AI Innovations Methodology
The PREMAND project aims to improve access to maternal health in rural northern Ghana by understanding the social and cultural factors that contribute to maternal and neonatal deaths and near-misses. The project follows a three-year, three-phase methodology:

1. Data Collection: The project identifies and prospectively tracks all maternal and neonatal deaths and near-misses in four districts of northern Ghana. Community volunteers and healthcare providers are trained to identify and screen cases. Social autopsies are conducted for deaths, while sociocultural audits are conducted for near-misses. Geospatial technology is used to visualize the variability in outcomes and identify social, cultural, and clinical predictors.

2. Mapping and Analysis: The collected data is used to generate maps that visualize the patterns and clusters of deaths and near-misses in the four districts. These maps also incorporate other geographic data such as health facilities, traditional healer compounds, and important landmarks. Statistical analysis is conducted to identify factors associated with mortality or near-misses.

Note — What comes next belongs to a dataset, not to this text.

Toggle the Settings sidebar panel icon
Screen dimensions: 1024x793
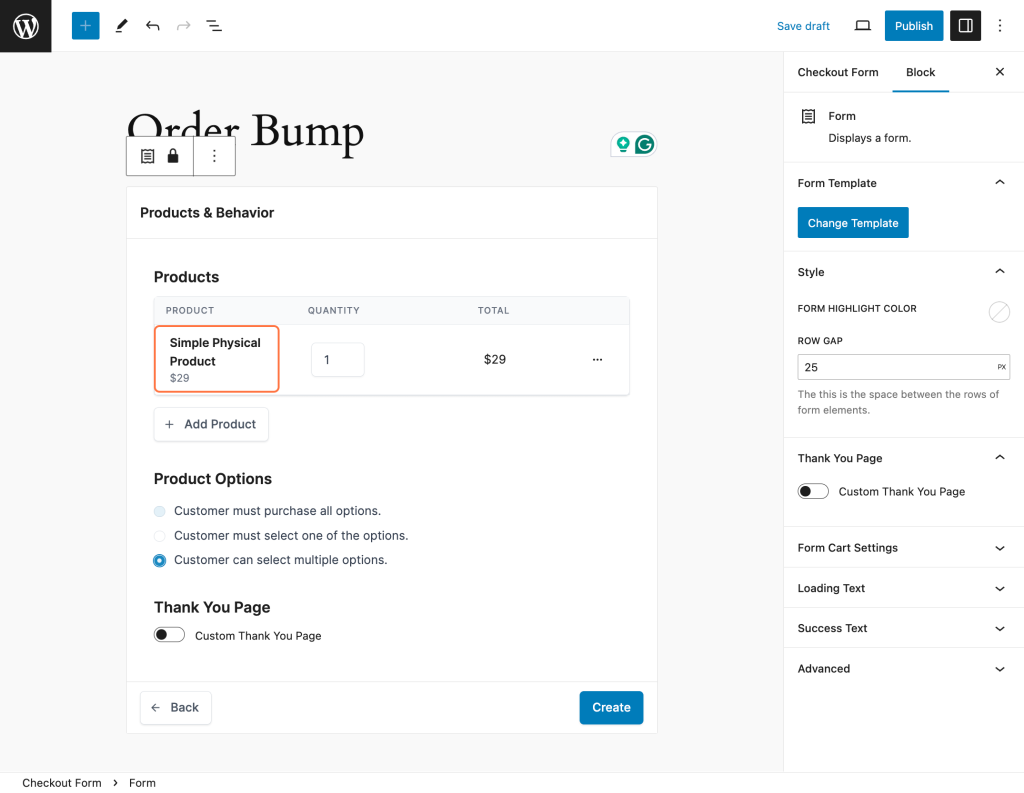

3. Community Engagement and Solutions: The maps and findings are shared with local leaders, community members, and the government of Ghana. Community members and local leaders are encouraged to use this information to develop their own solutions to address the specific needs of each community. Small grants of up to $2000 are provided to selected communities to implement locally-driven pilot projects that address the identified challenges.

The impact of these recommendations on improving access to maternal health can be simulated through the following methodology:

1. Define the Simulation Parameters: Determine the specific recommendations that will be simulated and the variables that will be measured. For example, the simulation could focus on the impact of increasing access to healthcare facilities or improving transportation for pregnant women.

2. Collect Baseline Data: Gather data on the current state of maternal health in the selected communities, including maternal and neonatal mortality rates, healthcare utilization rates, and other relevant indicators.

3. Develop a Simulation Model: Create a mathematical or computational model that simulates the impact of the recommendations on maternal health outcomes. The model should consider factors such as population size, healthcare infrastructure, transportation availability, and cultural practices.

4. Input Data and Run Simulations: Input the baseline data into the simulation model and run multiple simulations to assess the potential impact of the recommendations. Vary the parameters to explore different scenarios and outcomes.

5. Analyze Results: Analyze the simulation results to determine the potential impact of the recommendations on improving access to maternal health. Assess the changes in maternal and neonatal mortality rates, healthcare utilization rates, and other relevant indicators.

6. Validate and Refine the Model: Validate the simulation model by comparing the simulated results with real-world data. Refine the model based on feedback and additional data to improve its accuracy and reliability.

7. Communicate Findings: Present the simulation findings to stakeholders, including community leaders, healthcare providers, and policymakers. Use the findings to inform decision-making and prioritize interventions that can effectively improve access to maternal health.

By following this methodology, the PREMAND project can gain insights into the potential impact of their recommendations and make informed decisions on how to improve access to maternal health in rural northern Ghana.